A pesar de que los hackers no evocan estereotipos de empatía y socialización, lo cierto es que la ética hacker es una de esas culturas de las que podría aprenderse para reconfigurar los espacios públicos. En el hackdaymanifesto, que es un documento que define las condiciones ideales para celebrar un Hackaton (una maratón de hackers) una de las reglas más importantes sobre la «atmósfera y las actitudes» dice: «No hagas sentir a la gente que no es bienvenida». Hacer sentir a alguien bienvenido en un espacio público si eres trabajador de dicho espacio no debería ser ni un lujo ni una parafernalia sobreactuada: debería ser lo normal. Como dice Antonio Lafuente sobre las burocracias comunitarias, «hemos aprendido que, con frecuencia, no sólo la pureza obsesiva o la perfección son una trampa autodestructiva, sino que los hechos demuestran que un consenso aproximado basta para lanzar una idea y esperar de la comunidad sus críticas y comentarios».

Por eso hay tantos agentes reclamando una gestión de lo público que imite a las prácticas vinculadas a los bienes comunes. Porque es hora de que las instituciones públicas aprendan de cómo cuidan y gestionan de dichos bienes las comunidades. Porque el reto es copiar el funcionamiento abierto e inclusivo que se da en comunidades no invadidas por la burocracia propia de las instituciones públicas para, citando de nuevo a Lafuente, «hacer que el espacio público tenga la configuración más apropiada en beneficio de la hospitalidad“» Ha llegado el momento de ocupar colectivamente estas instituciones de «vaciarlas de deuda y hacer barricadas de sentido».

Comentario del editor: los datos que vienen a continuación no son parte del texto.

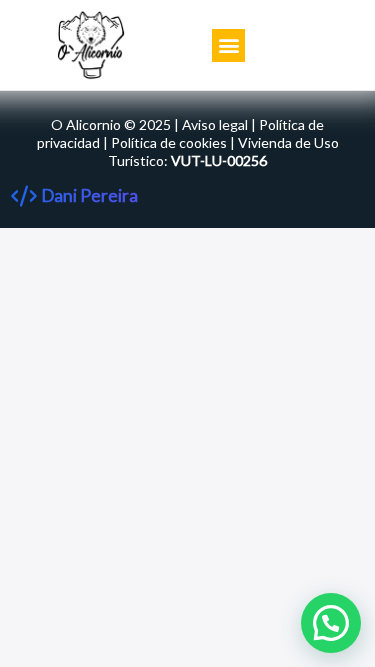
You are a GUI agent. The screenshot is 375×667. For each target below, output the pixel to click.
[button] (228, 45)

Vivimos un momento vibrante en lo político. El tetris de la política estatal (conocido mediáticamente como “tablero”) está siendo reconfigurado y hay muchas expectativas, ilusiones, miedos, etc. El debate sobre la regeneración democrática está encendido y no es raro que cope las conversaciones de cualquier tipo de situación cotidiana. Pero la mayoría de personas que desean una transformación política es consciente de que, pase lo que pase, un cambio de gobierno no va a cambiarnos la vida radicalmente.

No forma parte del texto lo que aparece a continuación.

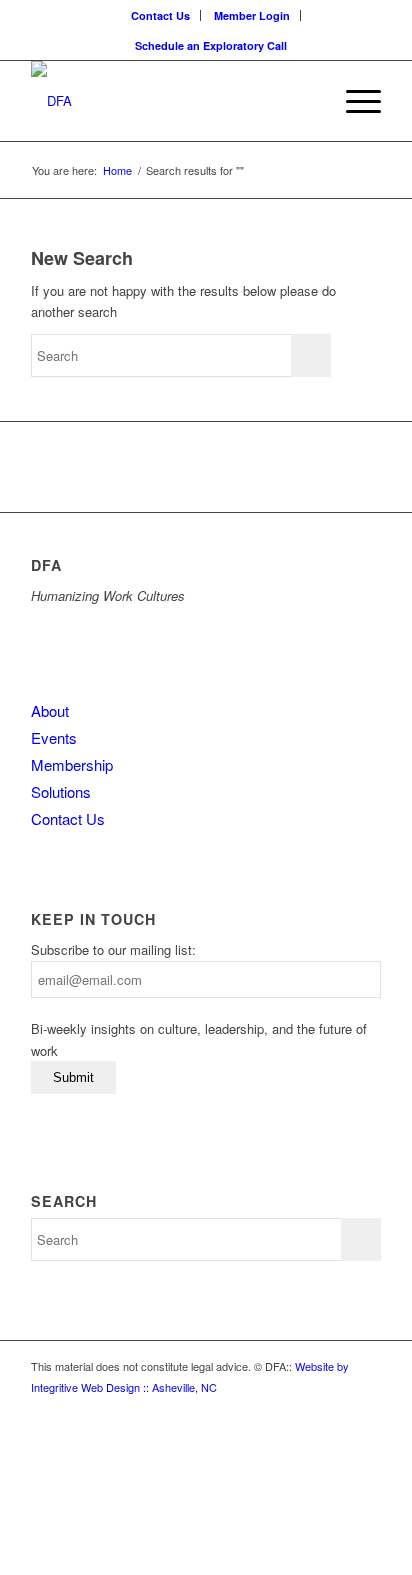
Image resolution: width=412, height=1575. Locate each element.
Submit (73, 1077)
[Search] (306, 101)
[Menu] (353, 101)
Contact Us (160, 15)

Es algo que se enuncia poco porque duele. Pero hay quién ya lo dice: «Es importante subrayar que el asalto institucional es un asalto a las instituciones del Es­tado, pero no todo lo que es gobierno, es decir, no todo lo que modela sociedades, formas de vida y conductas, hoy por hoy, emana del Estado, y menos en las sociedades globalizadas». El asalto institucional no es la única vía, como apuntan Marta Malo y Débora Ávila.